The second time I went to the shop Jelal tutoied me, and I wondered if the familiarity was a sign that he had, somehow, understood the message hidden in my smile.  Jelal’s two children were running about the store – two grinning kids with the same fuzzy hair as their father.  When I asked them their names, the boy, who is six, spoke for his younger sister.  Too shy to speak, she stood bravely next to her brother, offering me a timid grin around the thumb that was planted between her lips.  The brother teased her, tugging at the coarse braid sticking up from her head.  His torment was carried out in the same loving-infuriating way my own brother still teases me.  The little girl studied him with the same admiring eyes with which I used to watch my brother.

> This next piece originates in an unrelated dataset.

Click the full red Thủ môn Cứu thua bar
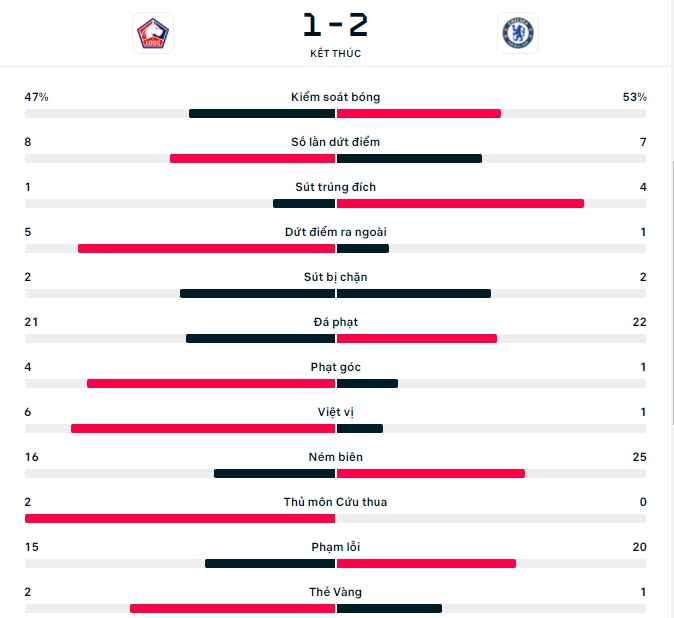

One evening, I played balloon volleyball with the children.  Jelal’s daughter offered the yellow balloon out to me with a proud grin, brave enough this time to whisper a greeting.  She giggled every time the balloon drifted near the ground.  The boy tried valiantly to prove his prowess, slapping the balloon with confidence every time it floated towards him, then looking up at me for approval.  Jelal watched us play from inside with a grin.

The shopkeeper’s wife was the last one I met; we have never talked much because her reserved nature arouses my shyness.  Mostly, she stays hidden at the back of the store, at the entrance to the family’s apartment.  She watches customers come and go as she feeds the children.  Often, the smell of hearty, spiced food wafts in from the doorway, reminding me of family.  I invent a story for their lives.  I imagine Jelal sitting with his son on his knee, explaining a verse from the Koran, and the mother showing the daughter how to set the table.  I wonder how they spend their weekends, and what television shows they like to watch together.  I try to imagine what it was like when Jelal and his wife fell in love, and I wonder if her hair – which is always hidden under her chador – is long and straight, or short and wavy.  I wonder if she judges me indecent for parading about with my head uncovered, or if she thinks I am a bad role model for her little girl.  If, as she peeks out from the back of the store, she resents the ease with which her husband and I joke when I come by for my sugar fix.

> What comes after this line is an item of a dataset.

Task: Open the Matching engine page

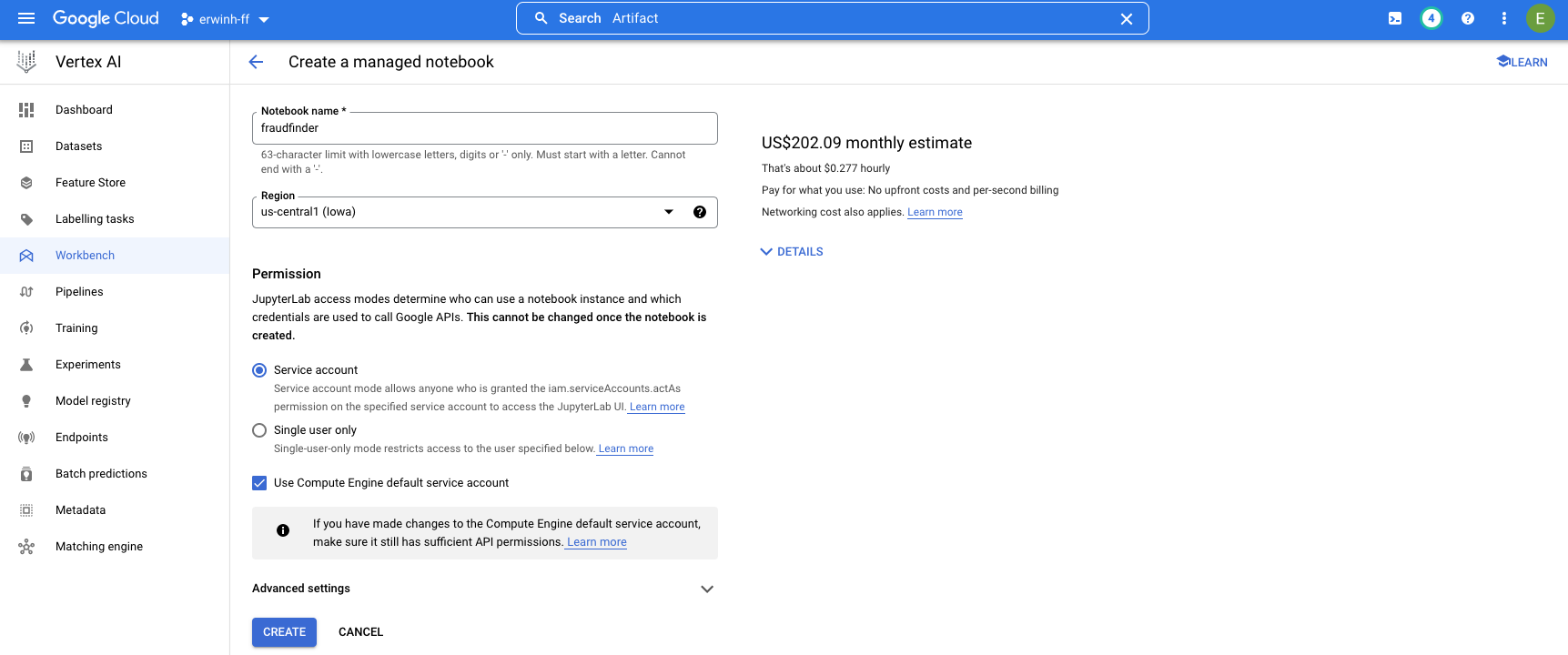Action: point(99,546)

One afternoon, in the middle of my laundry, I realized I did not have enough change for the dryer.  I went to the alimentation générale with a large bill to by a pack of Hollywood Chewing Gum.  A different man stood behind the counter – a friend from Jelal’s bled – his hometown – in Tunisia.  He was tall and slightly built.  He watched, with dancing eyes and lips that twitched in amusement under a broomstick moustache, as I mulled over the flavors of gum.  He reminded me of a favorite uncle, and as I paid for the pack I chose, we chatted easily about the weather and the laundry.

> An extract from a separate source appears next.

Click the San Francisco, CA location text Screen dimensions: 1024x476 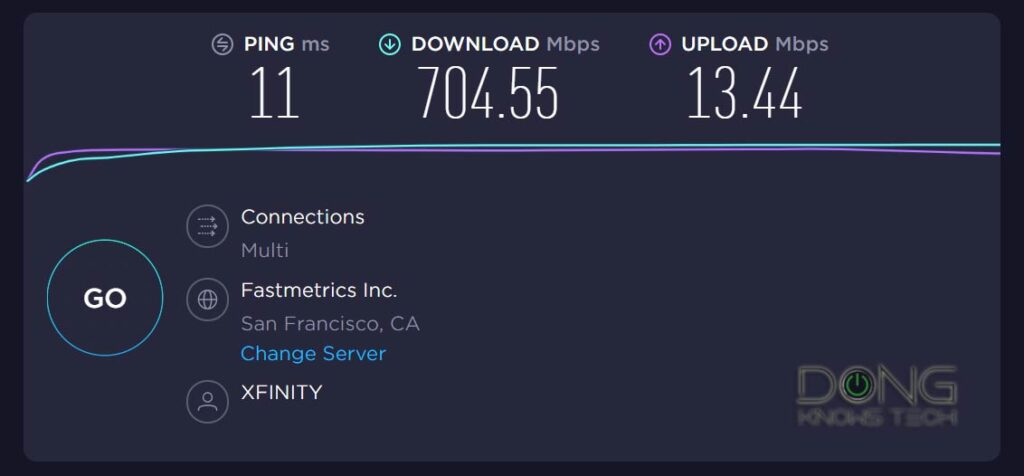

The next evening I stopped at the alimentation générale with my American neighbor.  David and I jabbered in English, cajoling one another.  As the tall uncle watched, smiling, I chose my Malabars and handed him a five-franc coin.  He grinned as he gave me my change.  Then, as David and I were walking out the door, he called out, in thickly-accented English "Good-Bye!"

I wanted to laugh out loud, because I felt at that moment that I had gotten an response to my silent pleas for friendship.  The uncle, hearing us speak English in the brash, carefree American style so disdained in many parts of the world, had gone out of his way to bid us goodnight in our own language.  Grinning, I looked down into my hand, and counted one franc too many.  The uncle smiled warmly at me when I pressed it into the palm of his hand, and a spark of complicity flowed between us.  I climbed the stairs to my apartment, bathed in a feeling of triumph.

That night everything felt – precariously – right.  I wanted to hold on to that feeling, though I suspected that its naïve simplicity would never survive in this world.  Still, I allowed myself to idealize, to believe that if there were alimentation générales across the globe, where hopeful foreigners always bought their 60-centime gum; if everyone addressed one another with the familiar tu, and we all went out of our way to speak the language of a people caught in a cultural war against our own, then the world would be okay.  Everything might be horrible now, but, I dreamed, we would make it out of the turmoil and come out in the clear.